Читать книгу Jersey City and Its Historic Sites - Harriet Phillips Eaton - Страница 6
PAVONIA.
ОглавлениеOn July 12th, 1630, Mr. Michael Pauw, Burgomaster of Amsterdam and Lord of Achtienhover, near Utrecht, obtained through the Directors and Councillors of New Netherlands, a deed from the Indians to the land called Hopoghan Hackingh, this being the first deed recorded in New Netherlands. On November 22nd, of the same year, the same parties procured from the Indians a deed to Mr. Pauw of Ahasimus and Aresick (burying-ground), the peninsula later called Paulus Hook. These were the first conveyance by deed of any land in East Jersey. To these tracts Pauw gave the name Pavonia from the Latinized form of his own name, Pauw in the Dutch and Pavo in Latin meaning Peacock. When the first settlement was formed or the first house built is unknown. In May, 1633, Michael Poulaz or Paulusson, an officer in the service of the Company, was living at Pavonia. He probably occupied a hut on the Point which received from him the name of Paulus Hook. In the latter part of 1633, two houses thatched with reeds were built, one at Ahasimus, near what is now the corner of Fourth and Henderson streets, and the other at Communipaw. So far as is known these were the first regular buildings in this county.

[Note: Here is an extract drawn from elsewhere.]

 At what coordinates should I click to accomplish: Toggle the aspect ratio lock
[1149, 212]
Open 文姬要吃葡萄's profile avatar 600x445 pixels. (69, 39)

Paulusson had charge of the trade with the Indians and was Superintendent of Pavonia. He was succeeded in 1634 by Jan Evertsen Bout, who selected the house at Communipaw for his home, and was the first white resident there; this farm which Bout leased after Pauw had sold his rights to the Company, was known as Bout's farm, and included all of the upland lying between Communipaw Creek, where the Abattoir stands, on the south, and the meadows where the engine house of the Central railroad stands, or Maple street, on the north. Later the Governor, General Kieft, and the Council gave him a patent for this farm. The house was burned in 1643. It was in commemoration of Jan Evertsen Bout that the circular hill and section of upland at the mouth of Mill Creek was named Jan de Lacher's (or John the Laugher's) Hook. In 1636 Cornelis Van Vorst became Superintendent of Pauw's property and lived in the house built by Pauw at Ahasimus. For several years there was trouble between the Company and Pauw, which was finally settled by the Company paying to Pauw 26,000 florins for his interest in Pavonia.
The Van Vorst Homestead.
Jan de Lacher's Hoeck.
In February, 1643, about a thousand Indians fleeing from the Mohawks came to the Dutch for protection. They were encamped on the upland near the present intersection of Pine street and Johnston avenue. Here, on the night of February 25th, a party of Dutch soldiers, by order of Governor Kieft, murdered and brutally mutilated a large number of men, women and children. The sickening details of this massacre by white Christians cannot be surpassed by the records of savage races. This led to serious troubles; all the Indians united and for a year and a half made war upon the Dutch. They burned the house at Ahasimus in which the widow and family of Van Vorst lived. A portion of the farm-house built on the site of this first house was still in existence in 1895. Between 1649 and 1655, there were quite a number of patents for lands issued, principally to soldiers, at Communipaw, and as far down as the present town of Greenville, and there were quite a number of flourishing farms at Hoboken, Ahasimus, Paulus Hook and Communipaw. The land upon which they lived was known as Bouweries, and the outlying farms as plantations. At that time the land known as Kavans Point, below Communipaw, extended farther into the bay. Winfield states that "within the present century the waters of the bay have encroached over 200 feet, and that a cherry orchard once stood where fishermen now stake their nets."
In 1655, an Indian girl stole some peaches from a farm near the present site of Trinity Church, New York, and was shot by the farmer. On the night of September 15th, 1655, five hundred Indians made a night attack upon New Amsterdam, being repulsed, they crossed the river and set fire to every house in Pavonia. Twenty-eight farms and outlying plantations with crops and buildings were all destroyed. Of the settlers one hundred were killed, one hundred and fifty were taken prisoners and three hundred were left homeless. For five years the settlements were practically abandoned. According to the Indian laws the title to the lands was again vested in them by right of conquest. In 1658 the Indians made a new deed of the territory to the Dutch. The former settlers who were about to return to their farms asked for exemption from taxes that they might be able to put their farms in order. The petition was granted on condition of their building a fortified village. In February, 1660, a decree was issued ordering all farmers to move their houses into groups, that might be protected by palisades or stockades, from six to seven feet above the ground. Indian stockades always were of tree trunks, as are those of the Hudson Bay Company to this day. Probably the early Dutch were also, although the later stockades may have been of heavy plank.